This section considers the effect of the data collection method on the reporting of symptoms in people with a strong positive coronavirus (COVID-19) test (cycle threshold (Ct) value less than 30). This analysis uses data from 19 July to 1 August 2022 where both remote and study worker home visit data collection methods were used. Participants across the UK were asked to report whether they experienced the following symptoms in the seven days before they were tested, and separately whether they felt that they had symptoms compatible with a COVID-19 infection in the last seven days:

  • fever

  • muscle ache (myalgia)

  • fatigue (weakness or tiredness)

  • sore throat

  • cough

  • shortness of breath

  • headache

  • nausea or vomiting

  • abdominal pain

  • diarrhoea

  • loss of taste or loss of smell

Symptoms were self-reported and were not professionally diagnosed.

Among those who tested positive for COVID-19 with a strong positive test, the percentage who reported symptoms was 60% (95% confidence interval: 57% to 62%) for data collected by study worker home visits, and 78% (95% confidence interval: 76% to 80%) for data collected remotely.

To further assess the effect of how the data were collected, we used a logistic regression model to compare the estimated likelihood of reporting symptoms by data collection method, among those with a strong positive test. The model controlled for age, sex, region, ethnicity, long-term health condition, work sector and deprivation score.

The results showed that remote data collection led to participants with a strong positive test being 2.7 (95% confidence interval: 2.2 to 3.3) times more likely to report symptoms compared with those who had study worker home visit data collection.

There are several potential reasons why the reporting of symptoms may differ by data collection method. This analysis only included participants who tested positive for COVID-19 with a strong positive test, and participants may be more likely to choose to complete the survey and test using remote data collection while experiencing symptoms. In contrast, study worker visits were scheduled independently, so participants did not have the same choice about when they occurred.  Other potential reasons may relate to differences in how the questionnaire was interpreted when completed remotely compared with completion with a study worker.

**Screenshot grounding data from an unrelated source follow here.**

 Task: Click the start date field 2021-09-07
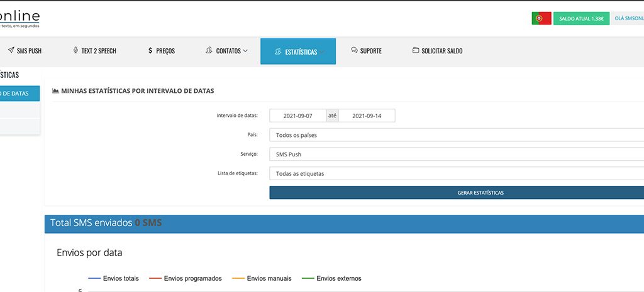click(x=297, y=116)
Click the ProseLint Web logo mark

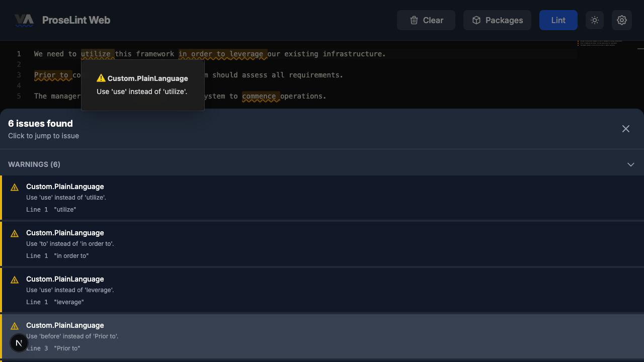click(x=24, y=20)
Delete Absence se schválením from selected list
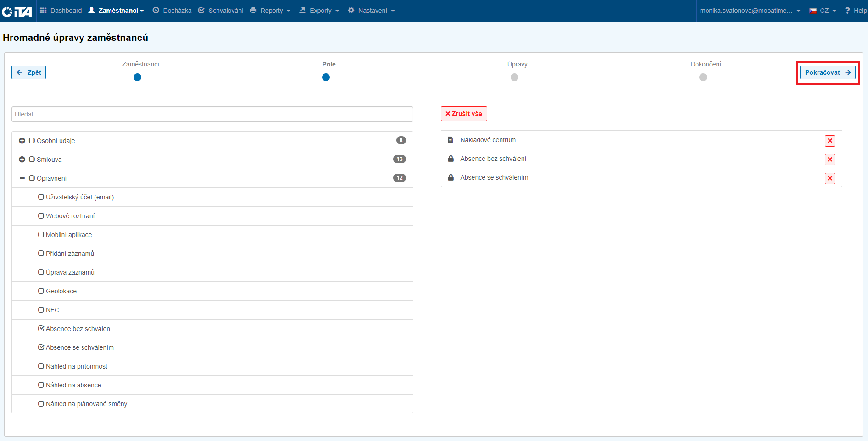 (x=829, y=178)
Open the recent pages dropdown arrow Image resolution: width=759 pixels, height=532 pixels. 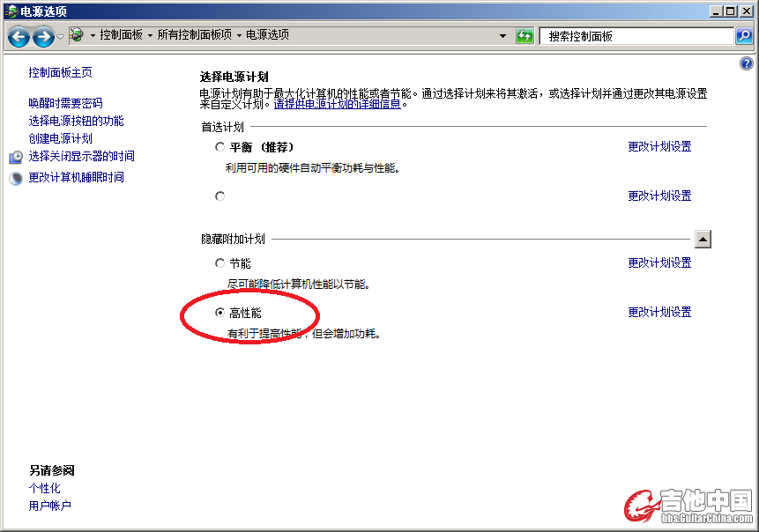click(60, 36)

These results show that data from the COVID-19 Infection Survey on the percentage of people with a strong positive test reporting symptoms should not be considered equivalent across the two data collections methods. Data from both collection methods provide valuable insights on the most commonly reported symptoms and trends in reported symptoms among the population when analysed separately.

Analysis on symptoms presented in our Coronavirus (COVID-19) Infection Survey: characteristics of people testing positive for COVID-19, UK publications used a different method. This method considered the percentage of people that reported symptoms at survey visits within 35 days of the first positive test in a positive episode where any test was a strong positive. For this reason, symptoms analysis presented in this publication is not directly comparable with our previous publications.

Back to table of contents

5. Representativeness of the Coronavirus (COVID-19) Infection Survey population sample by data collection method

This section analyses the representativeness of the achieved population samples from remote data collection and from study worker home visits by assessing whether there is any evidence that participants providing swab samples through remote data collection are different to participants providing swab samples at study worker home visits. It also compares how well the Coronavirus (COVID-19) Infection Survey population samples from remote data collection represent the England and Wales population using unadjusted and adjusted estimates. 

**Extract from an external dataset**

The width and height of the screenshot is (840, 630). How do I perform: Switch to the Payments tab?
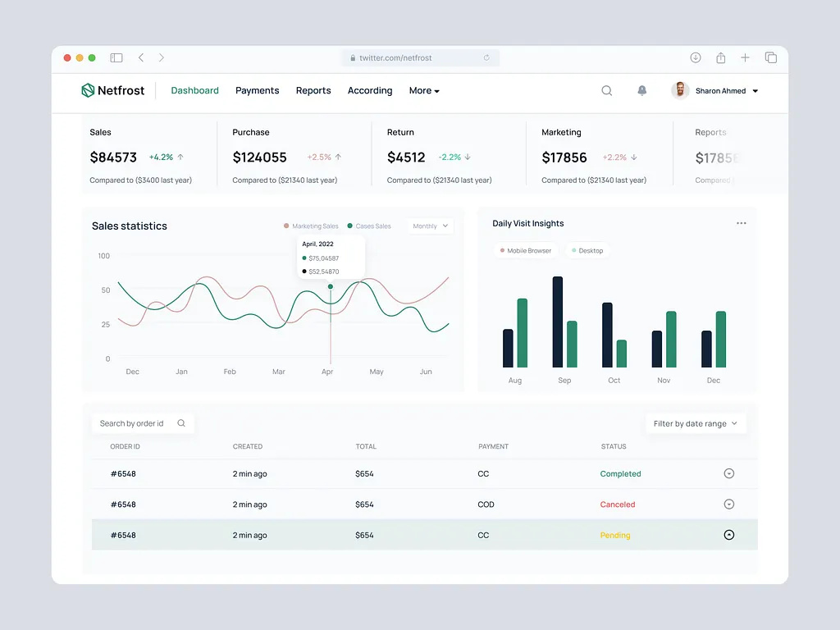[x=257, y=90]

The unadjusted population sample is the actual number of people taking part in the survey during the time period specified, whereas the adjusted population sample has been weighted to be representative of the target population. The weights applied to these population samples are calibrated to population projections that are based on Census 2011 as well as births, deaths and migration that have occurred since 2011.

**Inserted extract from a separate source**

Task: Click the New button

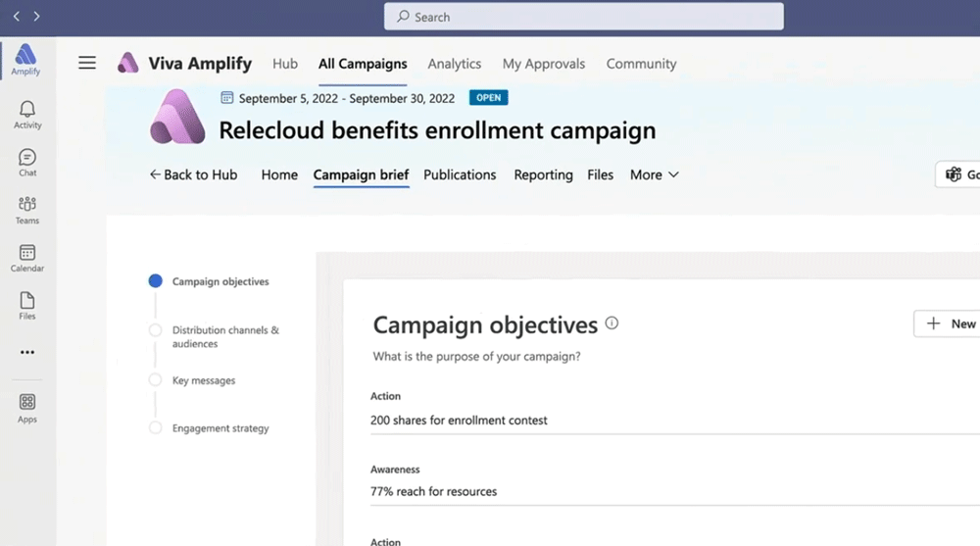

Census 2011, rather than Census 2021, was used to adjust the population samples because these data are available from all four countries of the UK. In the case of ethnicity, proportions have been taken from the Annual Population Survey (APS) and applied to the overall total for the projections. This weighting method is similar to the post-stratification used to produce our headline estimates in our weekly Coronavirus (COVID-19) Infection Survey bulletin, which adjusts the results from the population sample to be representative of the overall population in terms of age, sex, and region (region is only adjusted for in the England model). For more information, see our Coronavirus (COVID-19) Infection Survey: methods and further information methodology publication.

The census is undertaken every 10 years and gives us a picture of all the people and households in England and Wales; it is the most complete source of information about the population that we have. We assessed how well our Coronavirus (COVID-19) Infection Survey data for England and Wales represented the population by comparing it against Census 2021 data, focusing on England and Wales only to align with the coverage of Census 2021.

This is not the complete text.